*Document*.
C’est décidément bien là l’histoire de ce Vendée Globe 9ème du nom, l’éternel recommencement d’un scenario qui voit systématiquement l’arrière revenir sur les leaders.

Ces derniers, toujours emmenés par Charlie Dalin, fantasmaient depuis le début de la semaine sur une jonction parfaite entre l’alizé et les dépressions en circulation dans l’Ouest des Açores. Cette transition idéale pour mettre franchement le cap vers la Vendée et les Sables d’Olonne va pourtant mettre un peu de temps avant de se réaliser, suffisamment pour permettre à la queue du gruppetto de recoller de nouveau aux marins à qui les lauriers Sablais semblaient hier encore promis.

*Objectif fixé*. Recopiez fidèlement le passage de l'article sur le Vendée Globe qui va de « C’est décidément bien » jusqu'à « sur les leaders. » inclus. Il n'est pas nécessaire de consulter les lignes.

*Données enregistrées*.

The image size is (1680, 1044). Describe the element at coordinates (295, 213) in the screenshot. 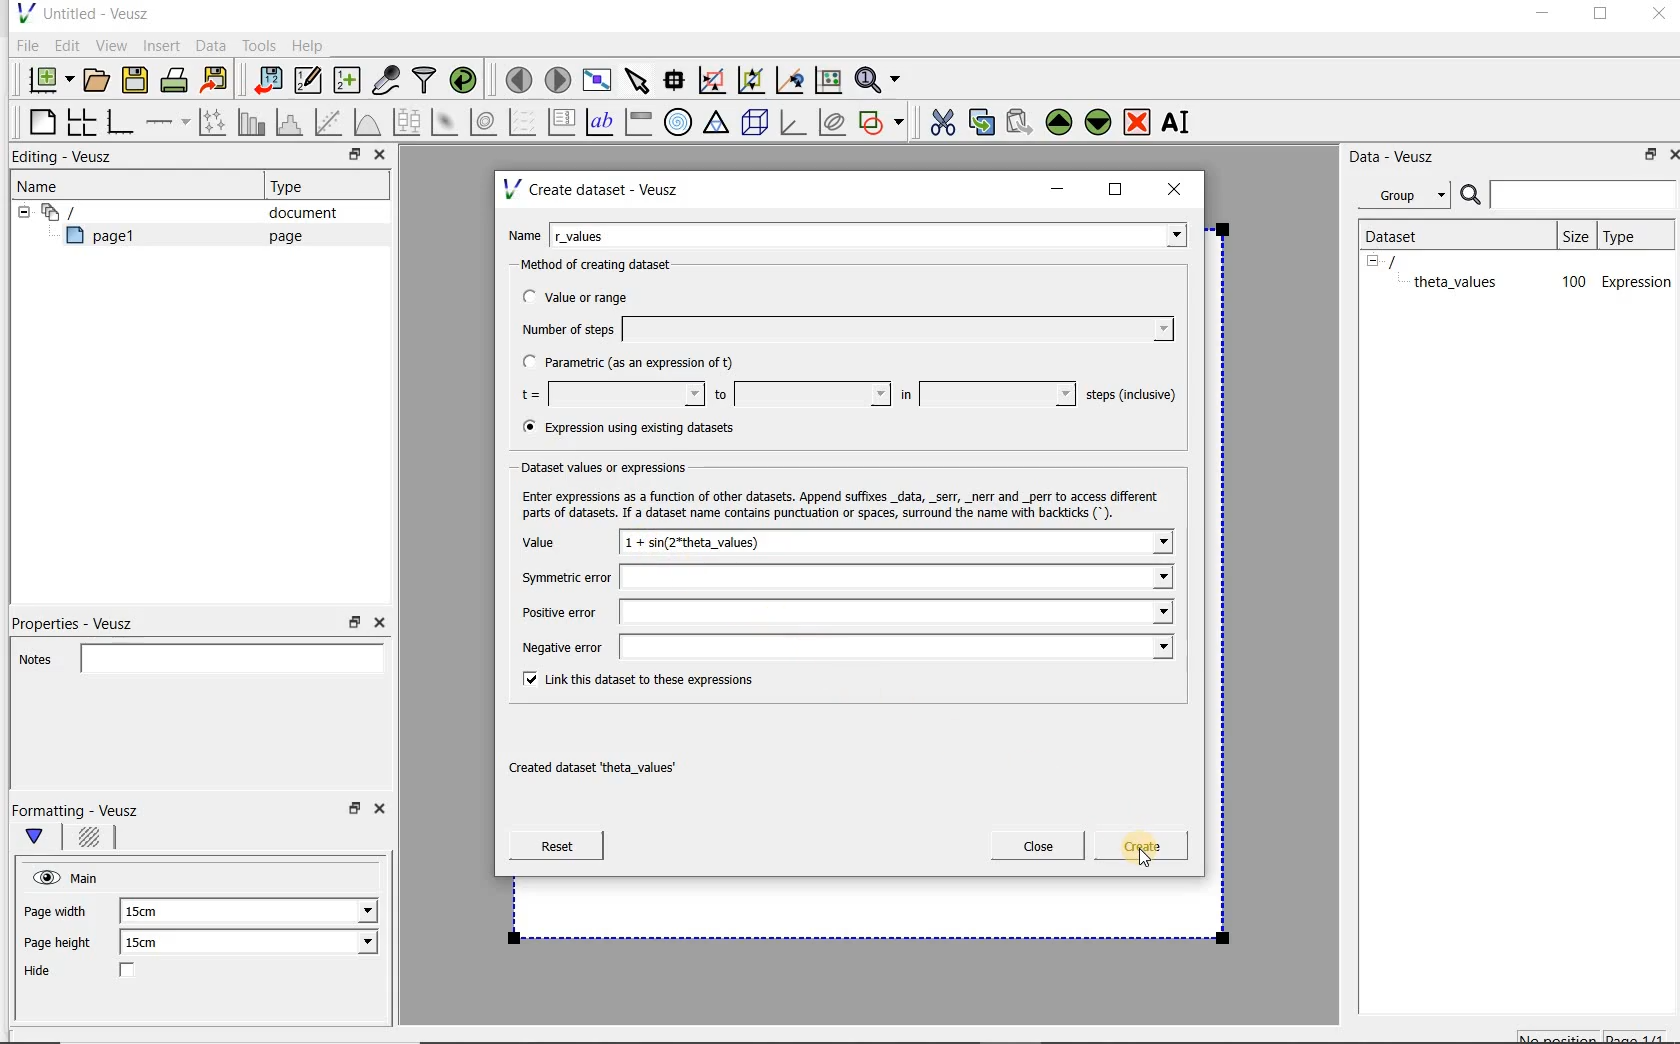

---

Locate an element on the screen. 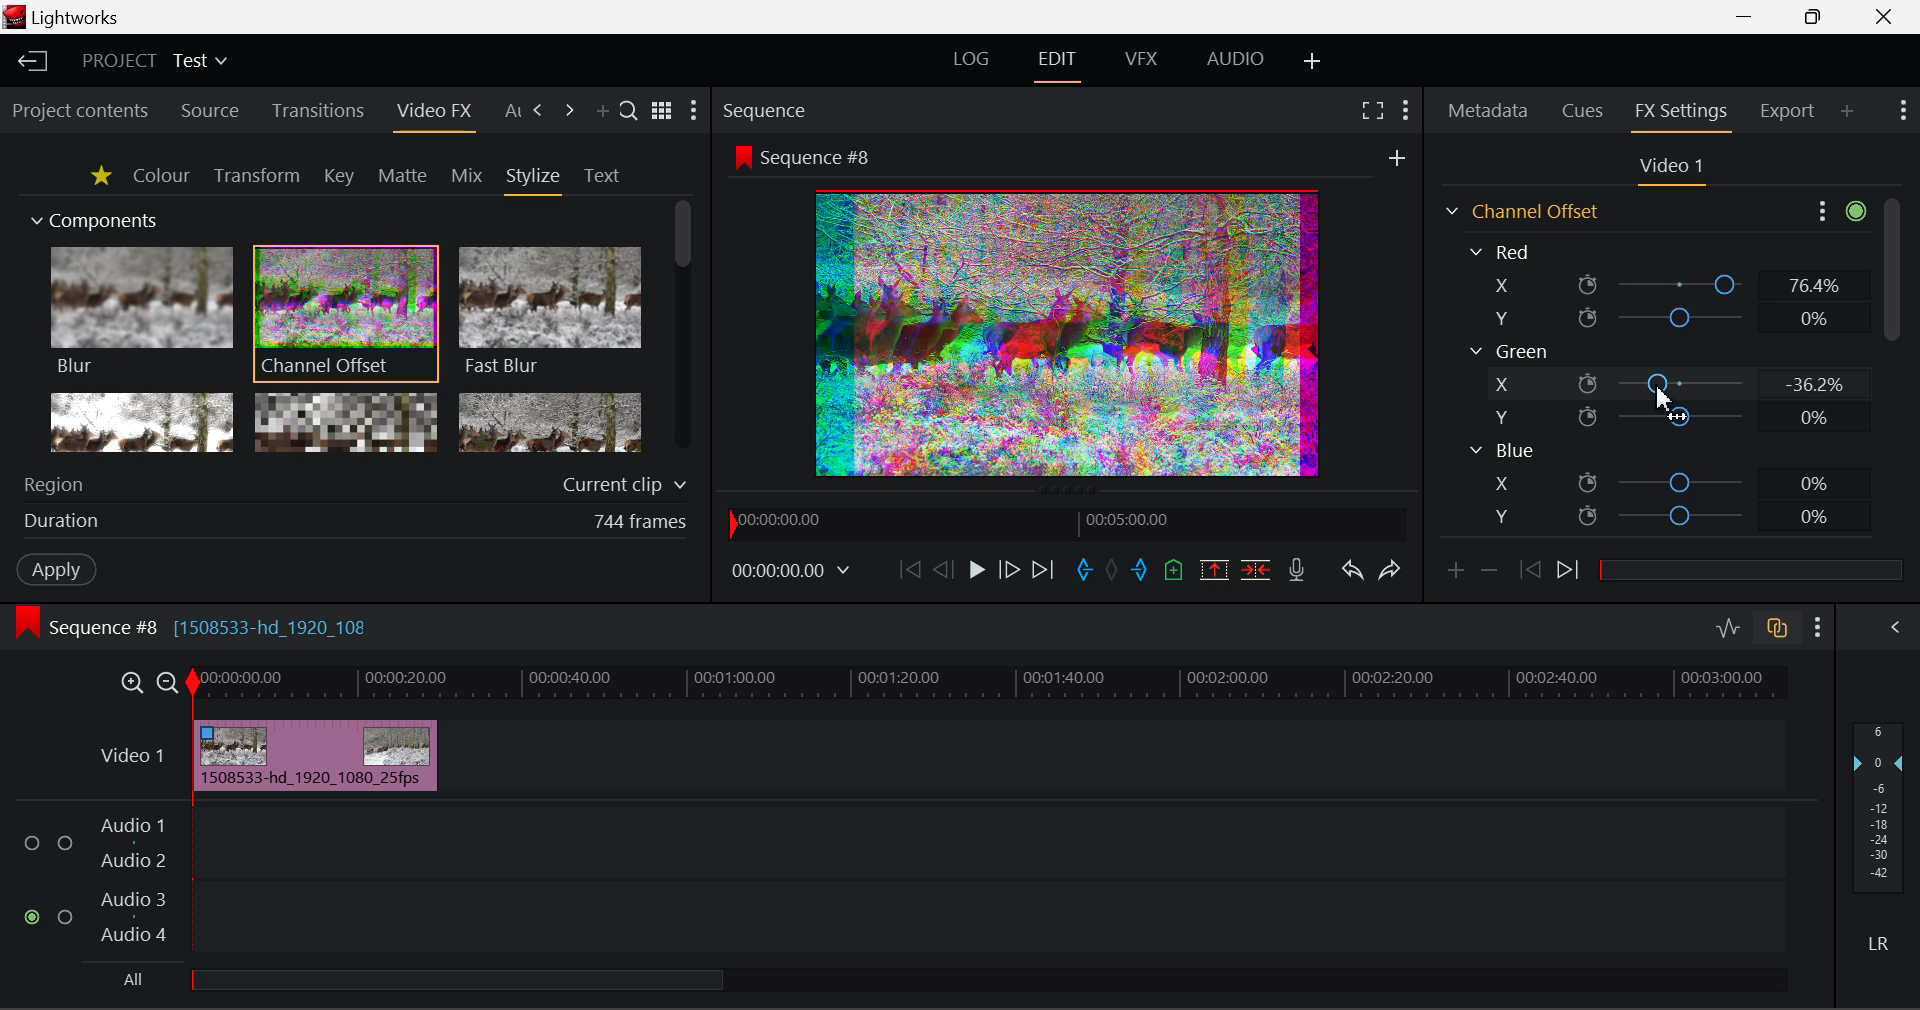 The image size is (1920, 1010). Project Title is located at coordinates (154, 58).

*Résultat obtenu*.
C’est décidément bien là l’histoire de ce Vendée Globe 9ème du nom, l’éternel recommencement d’un scenario qui voit systématiquement l’arrière revenir sur les leaders.